Task objective: Revise the part that opens with the line containing "This screenshot has height=600, width=1000." and closes with the line containing "click(169, 421)", putting "image" in place of "screenshot" and keeping everything else the same. Leave the pictures out of your answer.

Given records:

====================

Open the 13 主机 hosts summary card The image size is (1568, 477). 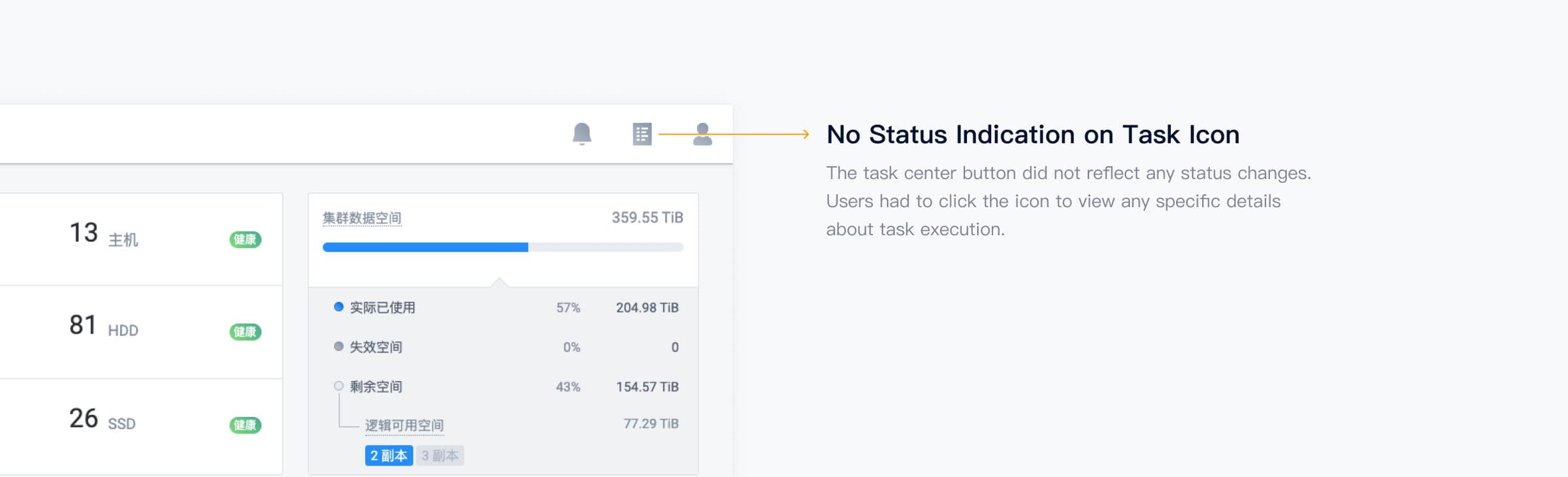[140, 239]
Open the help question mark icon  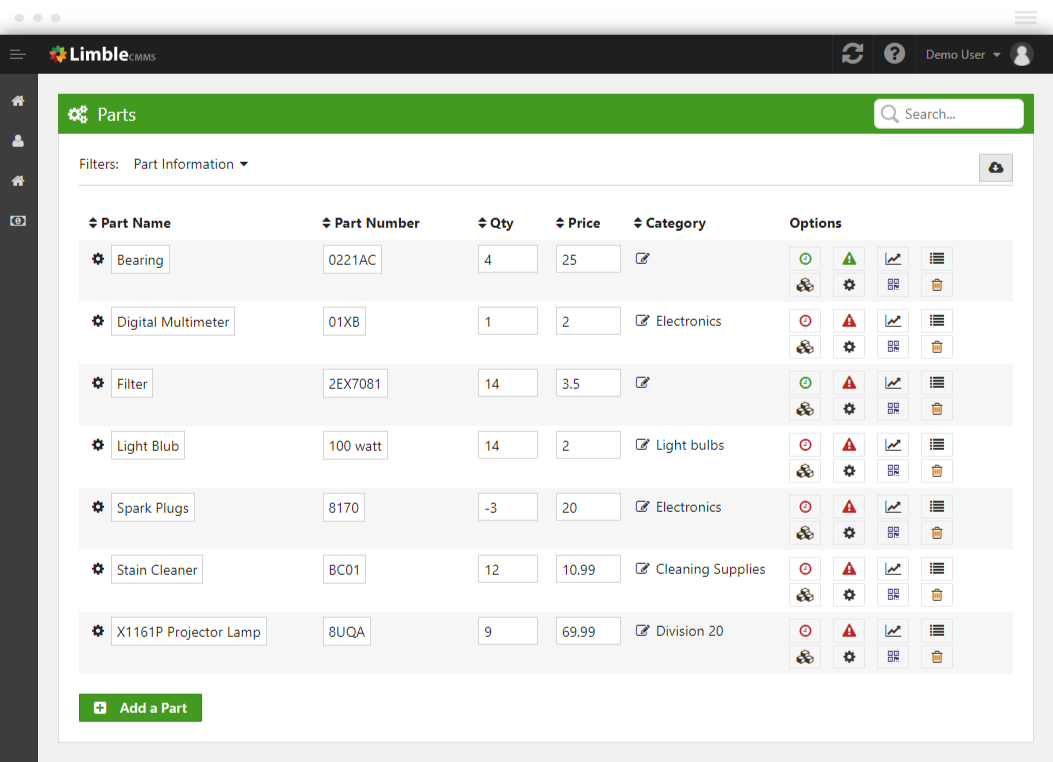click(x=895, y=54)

====================

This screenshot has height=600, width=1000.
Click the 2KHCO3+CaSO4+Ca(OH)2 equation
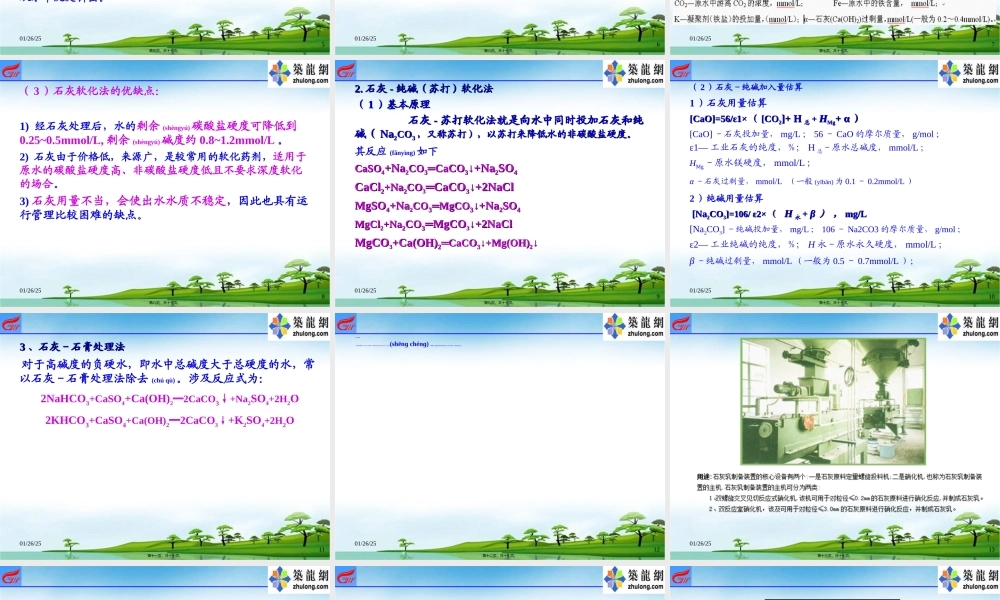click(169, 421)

====================

Solution:
This image has height=600, width=1000.
Click the 2KHCO3+CaSO4+Ca(OH)2 equation
click(169, 421)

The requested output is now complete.